- Selected extract
______________________________

Brazil: Pixacao Sao Paulo’s Urban Calligraphy

Although present in many different Brazilian cities, pixação (often spelt ‘pichação in official accounts) is most closely identified with São Paulo. In this ‘city of walls’, pixação is everywhere. No building or wall is inaccessible to the spray cans or the latex paint of the pixadores, who treat the city as their own personal notebook. Some of the of the more iconic buildings and monuments within the city - Oscar Niemeyer’s Copan Building, the Museo de Arte de São Paulo, the Teatro Municipal, and the Edifício Itália - have been tagged or, to use the lexicon of pixação, ‘detonated’.

______________________________

- Request A
Copy out the records word for word, from the line containing "You are a computer-use agent. The" down to the end of the records, with both ends included.
- Request B
Write what follows in the passage on pixação in São Paulo, starting right after its final sentence.

(Entries showing where items appear)
______________________________

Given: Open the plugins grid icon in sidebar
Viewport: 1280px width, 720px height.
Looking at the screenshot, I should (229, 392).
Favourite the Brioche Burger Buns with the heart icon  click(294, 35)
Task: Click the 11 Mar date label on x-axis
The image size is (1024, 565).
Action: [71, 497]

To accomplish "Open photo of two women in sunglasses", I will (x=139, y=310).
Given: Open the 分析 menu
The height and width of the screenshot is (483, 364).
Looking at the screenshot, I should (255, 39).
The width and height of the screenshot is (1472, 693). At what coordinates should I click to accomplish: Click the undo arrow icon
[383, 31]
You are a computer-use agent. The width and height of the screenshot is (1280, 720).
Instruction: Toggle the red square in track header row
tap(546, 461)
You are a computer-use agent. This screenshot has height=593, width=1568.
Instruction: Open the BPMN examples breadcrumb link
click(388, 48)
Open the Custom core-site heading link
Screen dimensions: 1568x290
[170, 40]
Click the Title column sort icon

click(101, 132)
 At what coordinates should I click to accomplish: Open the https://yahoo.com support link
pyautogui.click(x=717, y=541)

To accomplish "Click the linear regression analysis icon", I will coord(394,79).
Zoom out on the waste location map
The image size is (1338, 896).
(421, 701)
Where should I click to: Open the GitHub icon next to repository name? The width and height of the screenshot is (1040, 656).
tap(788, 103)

______________________________

- Task output A
You are a computer-use agent. The width and height of the screenshot is (1280, 720).
Instruction: Toggle the red square in track header row
tap(546, 461)
You are a computer-use agent. This screenshot has height=593, width=1568.
Instruction: Open the BPMN examples breadcrumb link
click(388, 48)
Open the Custom core-site heading link
Screen dimensions: 1568x290
[170, 40]
Click the Title column sort icon

click(101, 132)
 At what coordinates should I click to accomplish: Open the https://yahoo.com support link
pyautogui.click(x=717, y=541)

To accomplish "Click the linear regression analysis icon", I will coord(394,79).
Zoom out on the waste location map
The image size is (1338, 896).
(421, 701)
Where should I click to: Open the GitHub icon next to repository name? The width and height of the screenshot is (1040, 656).
tap(788, 103)

- Task output B
by Russell White
Image

Writing in The Guardian recently Marcio Siwi observed that ‘at its most basic level, pixação is about vanity, fame and self-promotion’ . While some pixadores stick to street level walls and pixação appears on everything from tunnels, and bus stops through to flyovers, the work that attracts most attention and derision is that which appears on skyscrapers and the many tall high rise concrete apartments that define the skyline of the central city.  The most infamous pixadores are those that are prepared to scale these tall buildings. The taller the building the more of a challenge it represents, and the greater the prestige in tagging its upper levels.

To reach those upper levels, pixadores frequently work together in small crews or as pairs. They use window ledges as leverage (in the lexicon of pixação, this is called janelo de prédio according to Siwi) or they scale the buildings by holding onto external surge arrester cables (known as escalada). It is for this reason that urban geographer Teresa Caldeira calls pixação ‘urban alpinism’ (Caldeira, 2008). Pixadores are willing to risk life and limb, affixing their paint rollers to broomsticks, and dangling their bodies over the edges of rooftops to tag ‘hard-to-reach’ areas.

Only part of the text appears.